*Stored data*:
○ ○ ○ ○ ○

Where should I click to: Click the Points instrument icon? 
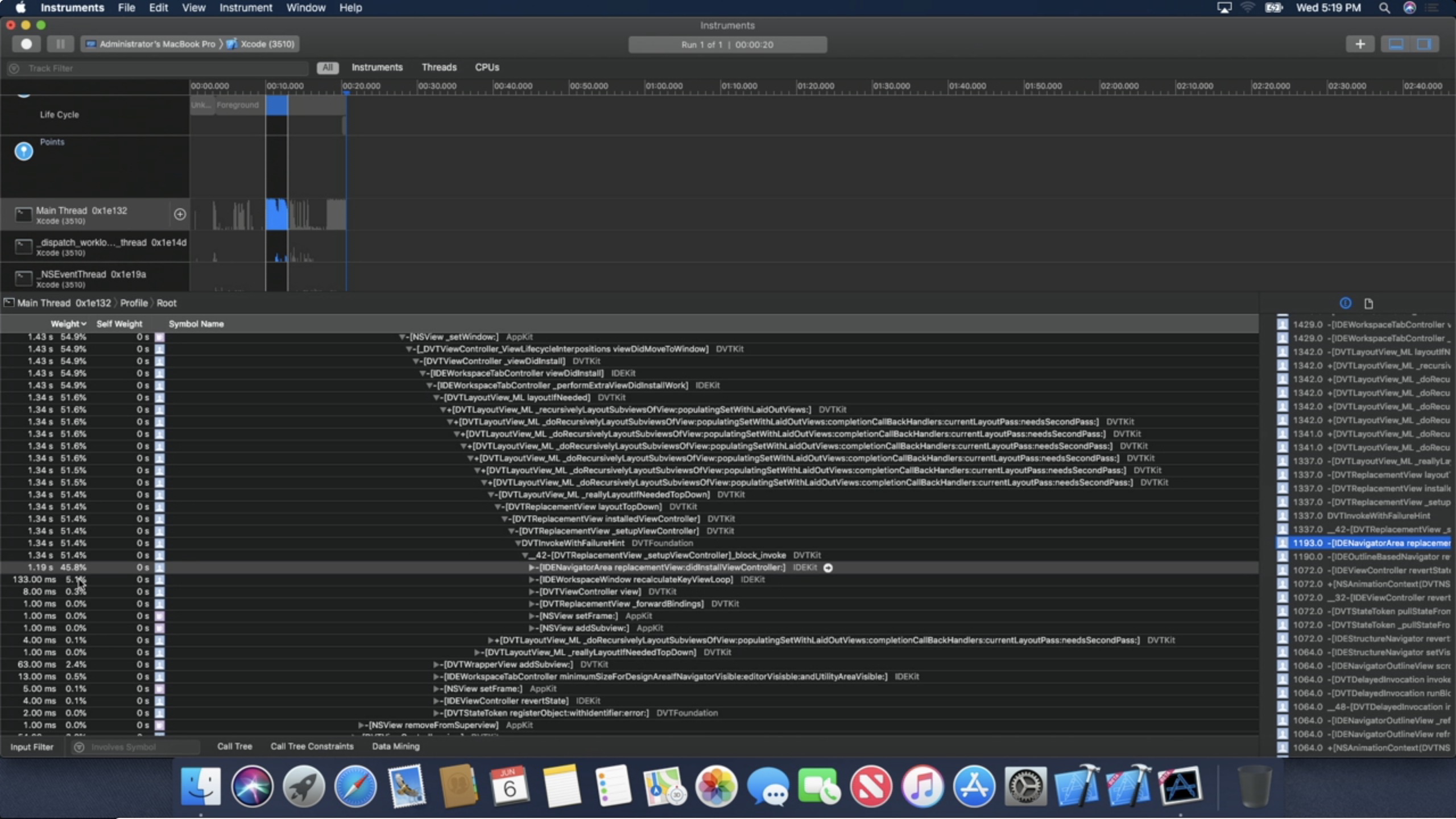[23, 151]
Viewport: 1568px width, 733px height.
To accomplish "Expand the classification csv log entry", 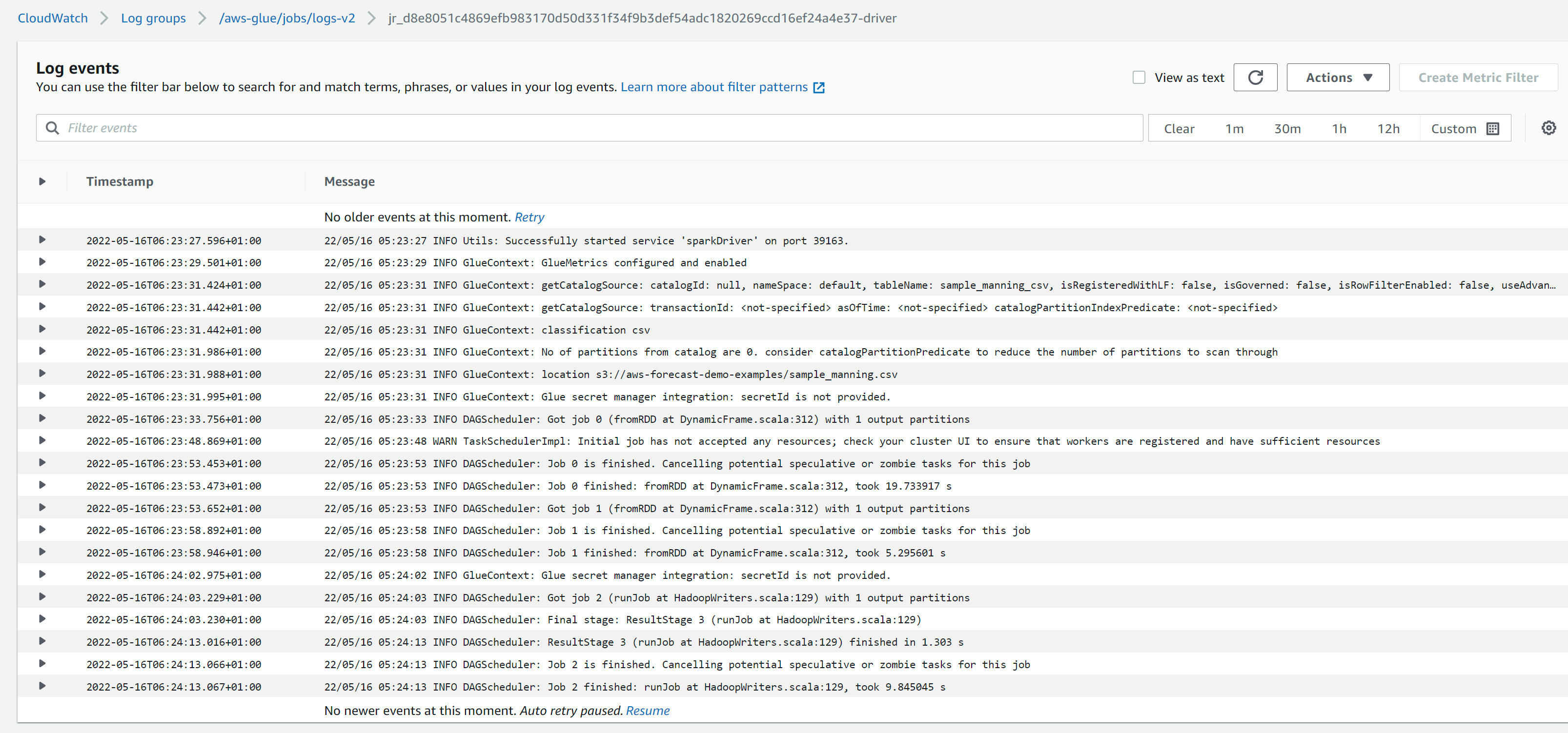I will tap(42, 329).
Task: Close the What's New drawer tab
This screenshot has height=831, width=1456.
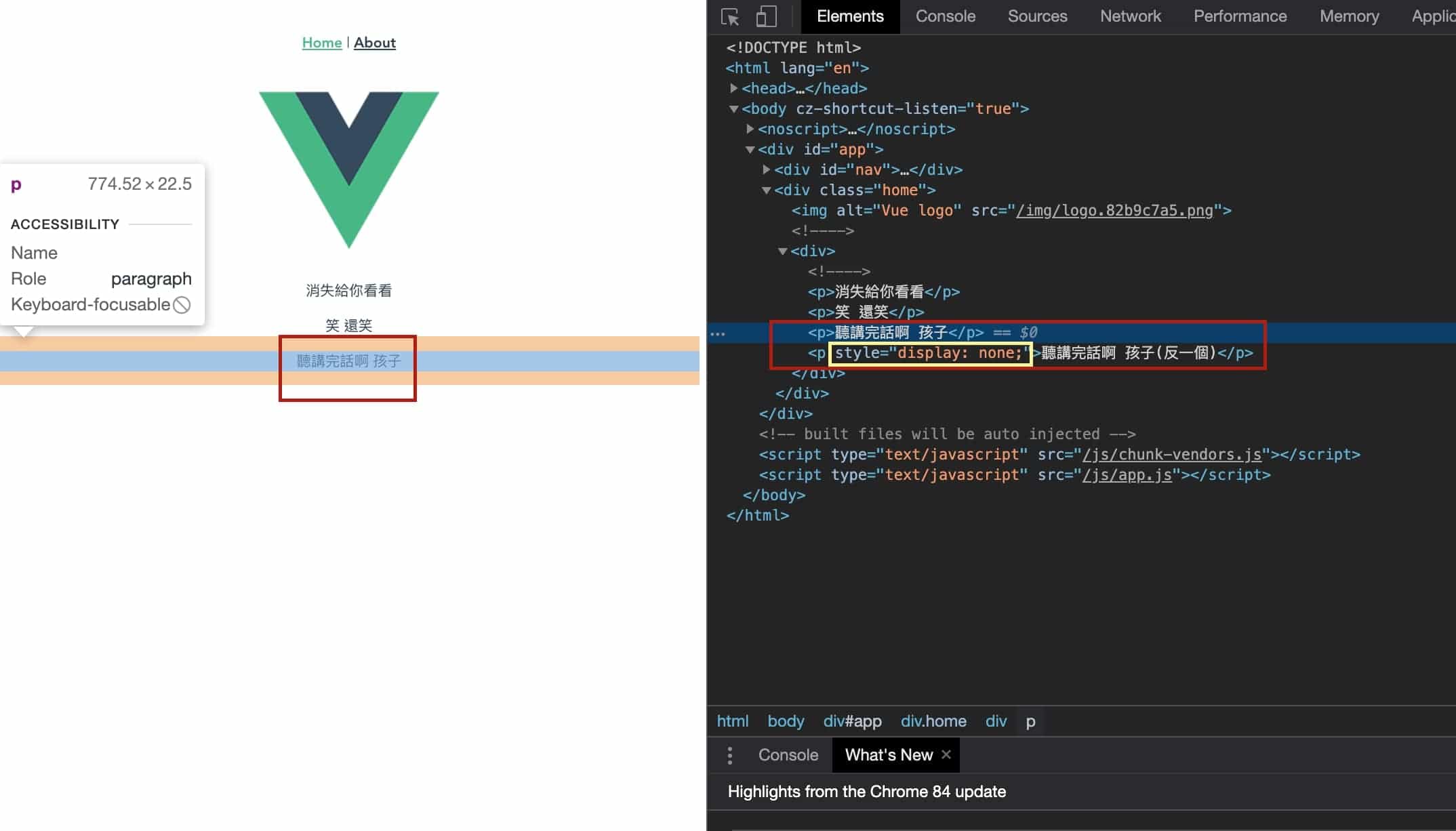Action: coord(946,754)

○ ○ ○ ○ ○

*What to work on*: With the pictures left out, output exactly the lines from the one with "Task: Close the What's New drawer tab" through the end of the listing above, both ends included.

*Reply to the exercise*:
Task: Close the What's New drawer tab
This screenshot has height=831, width=1456.
Action: coord(946,754)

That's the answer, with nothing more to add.